▶ _PÁGINA_:
┌──
El Magazín Cultural

No olvidemos la Batalla de San Victorino

Un profesor asociado de la Universidad Nacional de Colombia e investigador del Centro para la Educación Política, propone revisar este episodio como prueba del genio militar y político del prócer Antonio Nariño.

Juan Gabriel Gómez Albarello / ESPECIAL PARA EL ESPECTADOR
08 de enero de 2023 - 02:00 a. m.
 El sector bogotano de la Plaza de San Victorino en la actualidad.
El sector bogotano de la Plaza de San Victorino en la actualidad.
Foto: EL ESPECTADOR - CRISTIAN GARAVITO

En la plaza de San Victorino, en Bogotá, pareciera que no hubiese nada especialmente memorable. En su amplio espacio abundan vendedores informales cuyo nombre no aparece en ningún registro mercantil, no pagan impuestos y ven a las autoridades bastante lejanas, quizá más que las de España, cuando todavía éramos una de las tantas colonias de su imperio.

Por eso, me temo que la Batalla de San Victorino evoque en primer lugar una trifulca: un choque desapacible, pleno de gritos injuriosos, entre ciudadanos airados y policías en uniforme, por causa del incumplimiento de una orden de la Alcaldía; un asunto digno apenas de una página de periódico, no de los libros de historia.

Quisiera disipar esa primera impresión. Valdría la pena que recordáramos la Batalla de San Victorino como prueba del genio militar y político del prócer Antonio Nariño, y sobre todo como uno de los eventos que nos ha constituido como nación. A fin de cuentas, esa batalla es uno de los eslabones de la cadena del pasado y su significado, hecho y rehecho con el paso del tiempo, podría servir de base a un sentido más optimista de nuestra identidad colectiva.
└──
▶ _EXTRACTO DE DATOS_:
┌──
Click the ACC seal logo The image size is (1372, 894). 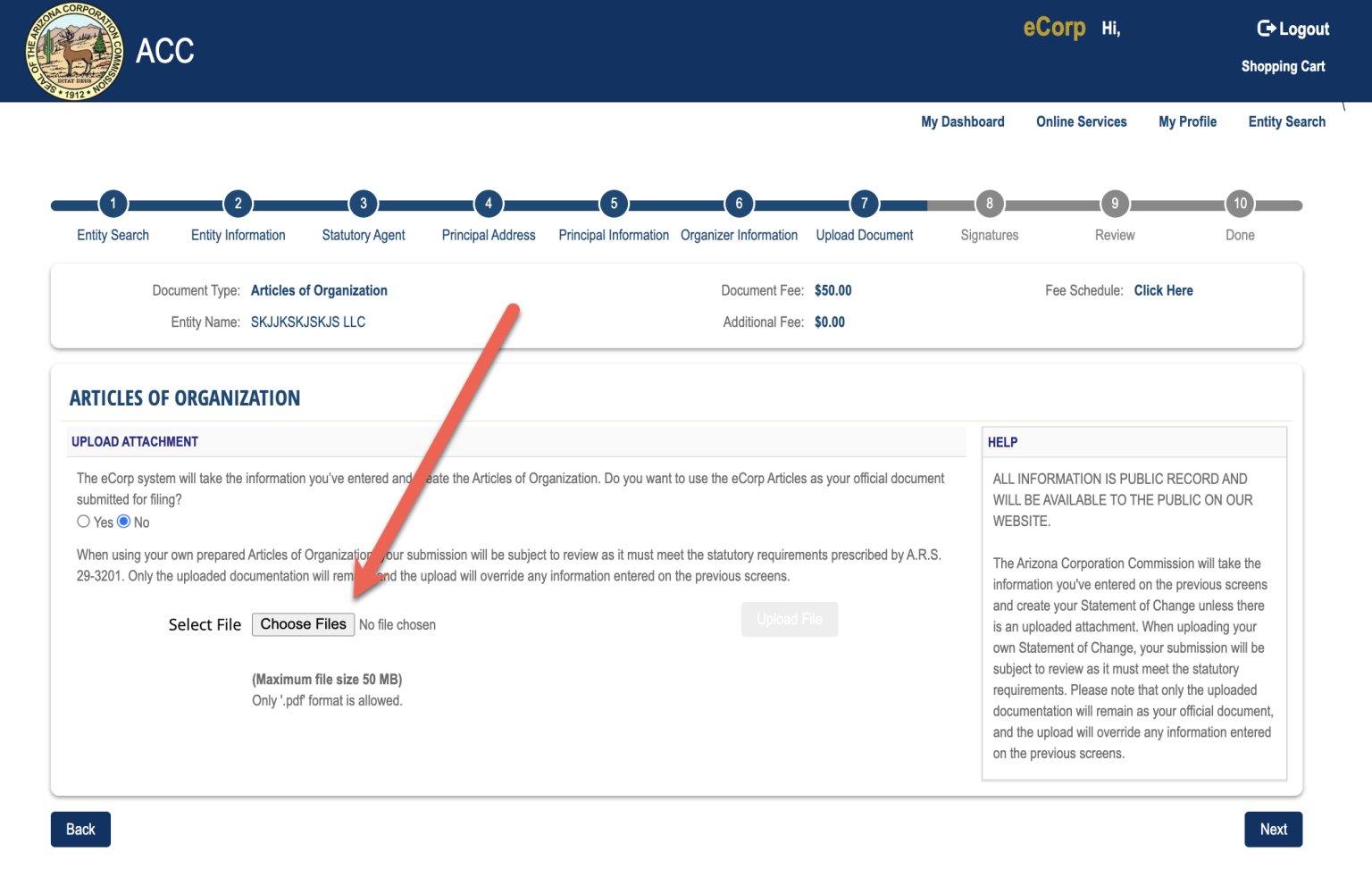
└──
▶ _RETO_: Prosigue el artículo sobre la Batalla de San Victorino a partir de su último párrafo. Las líneas no guardan relación con la página.

▶ _RESULTADO DEL EJERCICIO_:
Hay, desde luego, una buena razón por la cual la Batalla de San Victorino permanece en el olvido: la historia oficial quiere que pongamos la mirada solamente en los enfrentamientos contra los españoles, los que sellaron nuestra independencia —la Batalla del Pantano de Vargas, la Batalla de Boyacá, etc.—, y que hagamos caso omiso de nuestras guerras civiles, sobre todo de la primera, evidencia de un período irredimible, condenado como está con el peyorativo mote de Patria Boba. Bien sabemos que las guerras civiles son fratricidas; son guerras que nos dividen y se libran con una sevicia mayor, porque mayor es la rabia que despierta verse agredido por familiares que por extraños.

Salgámonos, tal es la invitación, del sendero trillado de las fechas gloriosas. Adentrémonos, con la ecuanimidad que nos da el paso del tiempo, en la espesura de las luchas del hermano contra el hermano. Veámoslos, cada uno convencido de la justicia de su causa, marchar al combate para que este, cual delegado del tribunal de la historia, adjudique los derechos y deberes correspondientes al vencedor y al vencido. Viajemos, con la velocidad del pensamiento, doscientos diez años atrás, al 9 de enero de 1813, a la Batalla de San Victorino, y mirémonos desde ahí con otros ojos, con más aceptación y confianza en nuestro destino.

Antes de seguir, conviene que haga una advertencia. En este apretado espacio, no puedo ofrecer un relato detallado de ese hecho memorable; apenas, un ligero esbozo. No obstante, espero que estas líneas exciten la imaginación y el interés de quien me lee, y le sirvan para encuadrar de un modo nuevo el decurso de nuestra historia.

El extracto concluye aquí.